• [Assignment] A word-for-word transcription of the records is required.
Start of Block
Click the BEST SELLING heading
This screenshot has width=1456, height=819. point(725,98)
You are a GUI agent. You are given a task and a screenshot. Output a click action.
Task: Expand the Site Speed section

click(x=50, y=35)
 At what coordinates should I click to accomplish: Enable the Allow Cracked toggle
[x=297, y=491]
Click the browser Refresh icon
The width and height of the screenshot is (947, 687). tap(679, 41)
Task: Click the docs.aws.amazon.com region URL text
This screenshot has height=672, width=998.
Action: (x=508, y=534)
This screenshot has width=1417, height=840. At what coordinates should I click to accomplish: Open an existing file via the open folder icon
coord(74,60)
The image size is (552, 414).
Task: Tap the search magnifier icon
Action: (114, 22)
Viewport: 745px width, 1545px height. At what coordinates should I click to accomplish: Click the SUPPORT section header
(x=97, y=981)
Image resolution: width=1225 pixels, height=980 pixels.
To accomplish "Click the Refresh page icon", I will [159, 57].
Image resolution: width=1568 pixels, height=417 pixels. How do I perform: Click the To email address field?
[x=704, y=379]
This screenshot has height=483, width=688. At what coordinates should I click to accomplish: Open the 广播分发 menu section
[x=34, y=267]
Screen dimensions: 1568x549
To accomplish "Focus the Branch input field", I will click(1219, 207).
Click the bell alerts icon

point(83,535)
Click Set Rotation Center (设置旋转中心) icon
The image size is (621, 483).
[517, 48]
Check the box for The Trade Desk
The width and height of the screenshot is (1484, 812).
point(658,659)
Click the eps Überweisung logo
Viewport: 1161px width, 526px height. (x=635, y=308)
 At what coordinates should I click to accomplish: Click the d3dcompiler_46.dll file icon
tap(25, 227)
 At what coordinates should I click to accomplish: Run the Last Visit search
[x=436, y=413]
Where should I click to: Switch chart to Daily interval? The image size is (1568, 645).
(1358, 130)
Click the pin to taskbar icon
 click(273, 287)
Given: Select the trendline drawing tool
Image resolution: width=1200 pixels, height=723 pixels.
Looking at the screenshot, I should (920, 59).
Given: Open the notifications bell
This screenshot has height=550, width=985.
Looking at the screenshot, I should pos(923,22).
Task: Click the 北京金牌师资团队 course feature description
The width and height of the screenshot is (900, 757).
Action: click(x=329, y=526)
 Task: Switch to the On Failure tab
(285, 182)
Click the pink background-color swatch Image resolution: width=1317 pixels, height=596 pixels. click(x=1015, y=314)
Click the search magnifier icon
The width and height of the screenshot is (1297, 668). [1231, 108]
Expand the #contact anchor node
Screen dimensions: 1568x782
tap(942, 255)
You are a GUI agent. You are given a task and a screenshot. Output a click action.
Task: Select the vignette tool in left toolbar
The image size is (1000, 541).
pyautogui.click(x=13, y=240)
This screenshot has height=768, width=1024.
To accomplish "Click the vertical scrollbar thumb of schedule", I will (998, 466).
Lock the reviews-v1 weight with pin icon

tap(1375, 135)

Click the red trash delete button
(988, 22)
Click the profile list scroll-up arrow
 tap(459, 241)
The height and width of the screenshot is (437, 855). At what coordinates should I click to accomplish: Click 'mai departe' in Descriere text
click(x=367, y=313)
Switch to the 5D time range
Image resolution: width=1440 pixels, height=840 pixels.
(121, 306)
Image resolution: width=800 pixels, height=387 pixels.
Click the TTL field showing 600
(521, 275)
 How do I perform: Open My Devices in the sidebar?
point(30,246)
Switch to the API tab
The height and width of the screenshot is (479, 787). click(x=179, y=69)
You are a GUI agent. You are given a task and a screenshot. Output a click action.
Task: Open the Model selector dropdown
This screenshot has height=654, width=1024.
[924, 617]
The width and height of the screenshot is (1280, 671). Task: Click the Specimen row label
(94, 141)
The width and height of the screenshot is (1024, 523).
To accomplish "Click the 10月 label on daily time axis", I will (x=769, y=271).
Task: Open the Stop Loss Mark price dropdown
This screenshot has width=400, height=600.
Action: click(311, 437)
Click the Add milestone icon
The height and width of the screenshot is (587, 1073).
End of Block
• [Answer for the task]
Click the BEST SELLING heading
This screenshot has width=1456, height=819. point(725,98)
You are a GUI agent. You are given a task and a screenshot. Output a click action.
Task: Expand the Site Speed section

click(x=50, y=35)
 At what coordinates should I click to accomplish: Enable the Allow Cracked toggle
[x=297, y=491]
Click the browser Refresh icon
The width and height of the screenshot is (947, 687). tap(679, 41)
Task: Click the docs.aws.amazon.com region URL text
This screenshot has height=672, width=998.
Action: (x=508, y=534)
This screenshot has width=1417, height=840. At what coordinates should I click to accomplish: Open an existing file via the open folder icon
coord(74,60)
The image size is (552, 414).
Task: Tap the search magnifier icon
Action: (114, 22)
Viewport: 745px width, 1545px height. At what coordinates should I click to accomplish: Click the SUPPORT section header
(x=97, y=981)
Image resolution: width=1225 pixels, height=980 pixels.
To accomplish "Click the Refresh page icon", I will [159, 57].
Image resolution: width=1568 pixels, height=417 pixels. How do I perform: Click the To email address field?
[x=704, y=379]
This screenshot has height=483, width=688. At what coordinates should I click to accomplish: Open the 广播分发 menu section
[x=34, y=267]
Screen dimensions: 1568x549
To accomplish "Focus the Branch input field", I will click(1219, 207).
Click the bell alerts icon

point(83,535)
Click Set Rotation Center (设置旋转中心) icon
The image size is (621, 483).
[517, 48]
Check the box for The Trade Desk
The width and height of the screenshot is (1484, 812).
point(658,659)
Click the eps Überweisung logo
Viewport: 1161px width, 526px height. (x=635, y=308)
 At what coordinates should I click to accomplish: Click the d3dcompiler_46.dll file icon
tap(25, 227)
 At what coordinates should I click to accomplish: Run the Last Visit search
[x=436, y=413]
Where should I click to: Switch chart to Daily interval? The image size is (1568, 645).
(1358, 130)
Click the pin to taskbar icon
 click(273, 287)
Given: Select the trendline drawing tool
Image resolution: width=1200 pixels, height=723 pixels.
Looking at the screenshot, I should (920, 59).
Given: Open the notifications bell
This screenshot has height=550, width=985.
Looking at the screenshot, I should pos(923,22).
Task: Click the 北京金牌师资团队 course feature description
The width and height of the screenshot is (900, 757).
Action: click(x=329, y=526)
 Task: Switch to the On Failure tab
(285, 182)
Click the pink background-color swatch Image resolution: width=1317 pixels, height=596 pixels. click(x=1015, y=314)
Click the search magnifier icon
The width and height of the screenshot is (1297, 668). [1231, 108]
Expand the #contact anchor node
Screen dimensions: 1568x782
tap(942, 255)
You are a GUI agent. You are given a task and a screenshot. Output a click action.
Task: Select the vignette tool in left toolbar
The image size is (1000, 541).
pyautogui.click(x=13, y=240)
This screenshot has height=768, width=1024.
To accomplish "Click the vertical scrollbar thumb of schedule", I will (998, 466).
Lock the reviews-v1 weight with pin icon

tap(1375, 135)

Click the red trash delete button
(988, 22)
Click the profile list scroll-up arrow
 tap(459, 241)
The height and width of the screenshot is (437, 855). At what coordinates should I click to accomplish: Click 'mai departe' in Descriere text
click(x=367, y=313)
Switch to the 5D time range
Image resolution: width=1440 pixels, height=840 pixels.
(121, 306)
Image resolution: width=800 pixels, height=387 pixels.
Click the TTL field showing 600
(521, 275)
 How do I perform: Open My Devices in the sidebar?
point(30,246)
Switch to the API tab
The height and width of the screenshot is (479, 787). click(x=179, y=69)
You are a GUI agent. You are given a task and a screenshot. Output a click action.
Task: Open the Model selector dropdown
This screenshot has height=654, width=1024.
[924, 617]
The width and height of the screenshot is (1280, 671). Task: Click the Specimen row label
(94, 141)
The width and height of the screenshot is (1024, 523).
To accomplish "Click the 10月 label on daily time axis", I will (x=769, y=271).
Task: Open the Stop Loss Mark price dropdown
This screenshot has width=400, height=600.
Action: click(311, 437)
Click the Add milestone icon
The height and width of the screenshot is (587, 1073).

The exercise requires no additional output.